A partir da Declaração de 1948, começa a desenvolver-se o Direito Internacional
dos Direitos Humanos, mediante a adoção de inúmeros instrumentos
internacionais de proteção. A Declaração de 1948 confere lastro axiológico
e unidade valorativa a esse campo do Direito, com ênfase na universalidade,
indivisibilidade e interdependência dos direitos humanos.
O processo de universalização dos direitos humanos permitiu a formação
de um sistema internacional de proteção desses direitos. Esse sistema é
integrado por tratados internacionais de proteção que refletem, sobretudo, a
consciência ética contemporânea compartilhada pelos Estados, na medida em
que invocam o consenso internacional acerca de temas centrais dos direitos
humanos, fixando parâmetros protetivos mínimos. Nesse sentido, cabe destacar
que até 2003 o Pacto Internacional dos Direitos Civis e Políticos contava
com 149 Estados-partes, o Pacto Internacional dos Direitos Econômicos, Sociais
e Culturais contava com 146 Estados-partes, a Convenção contra a Tortura
contava com 132 Estados-partes, a Convenção sobre a Eliminação de Todas
as Formas de Discriminação Racial contava com 167 Estados-partes, a
Convenção sobre a Eliminação de Todas as Formas de Discriminação contra a
Mulher contava com 170 Estados-partes, e a Convenção sobre os Direitos da
Criança apresentava a mais ampla adesão, com 191 Estados-partes2. O elevado
número de Estados-partes desses tratados simboliza o grau de consenso
internacional a respeito de temas centrais voltados aos direitos humanos.

> **Dados fornecidos**:
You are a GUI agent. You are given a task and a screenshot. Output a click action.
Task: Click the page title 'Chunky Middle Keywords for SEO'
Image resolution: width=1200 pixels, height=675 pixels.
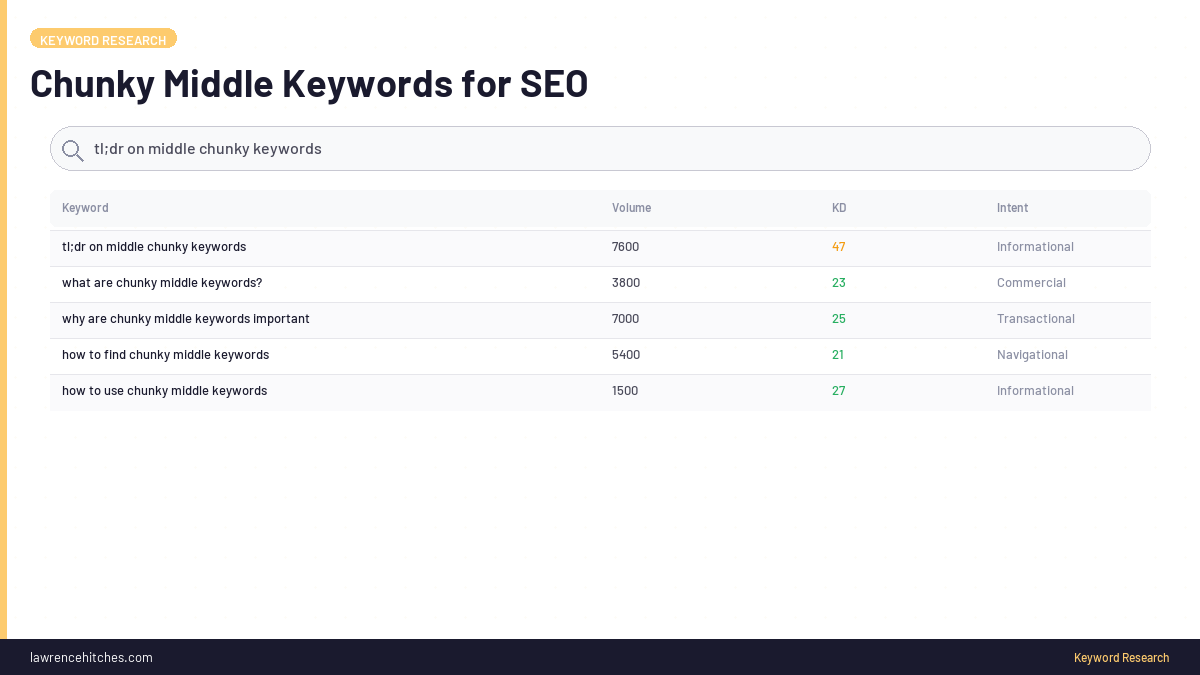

> **O que se pede**:
1. Indique se cada afirmação abaixo está de acordo com o texto apresentado, respondendo sim ou não e citando literalmente as palavras do texto que decidem a questão.
(a) A Declaração de 1948 dá ênfase à universalidade, à indivisibilidade e à interdependência dos direitos humanos.
(b) Até 2003, a Convenção contra a Tortura contava com mais Estados-partes do que o Pacto Internacional dos Direitos Civis e Políticos.
(c) Os tratados internacionais de proteção fixam parâmetros protetivos máximos.
2. Relacione todos os tratados internacionais citados no texto apresentado, cada um acompanhado do número de Estados-partes que possuía até 2003.
3. Resuma o texto apresentado em duas frases.

> **As soluções**:
1.
(a) Sim: "com ênfase na universalidade, indivisibilidade e interdependência dos direitos humanos".
(b) Não: "o Pacto Internacional dos Direitos Civis e Políticos contava com 149 Estados-partes" e "a Convenção contra a Tortura contava com 132 Estados-partes".
(c) Não: "fixando parâmetros protetivos mínimos".

2.
- Pacto Internacional dos Direitos Civis e Políticos: 149 Estados-partes
- Pacto Internacional dos Direitos Econômicos, Sociais e Culturais: 146 Estados-partes
- Convenção contra a Tortura: 132 Estados-partes
- Convenção sobre a Eliminação de Todas as Formas de Discriminação Racial: 167 Estados-partes
- Convenção sobre a Eliminação de Todas as Formas de Discriminação contra a Mulher: 170 Estados-partes
- Convenção sobre os Direitos da Criança: 191 Estados-partes

3. A partir da Declaração de 1948, que confere lastro axiológico e unidade valorativa a esse campo, desenvolveu-se o Direito Internacional dos Direitos Humanos. A universalização desses direitos permitiu formar um sistema internacional de proteção, integrado por tratados que fixam parâmetros protetivos mínimos e cujo elevado número de Estados-partes simboliza o grau de consenso internacional sobre temas centrais dos direitos humanos.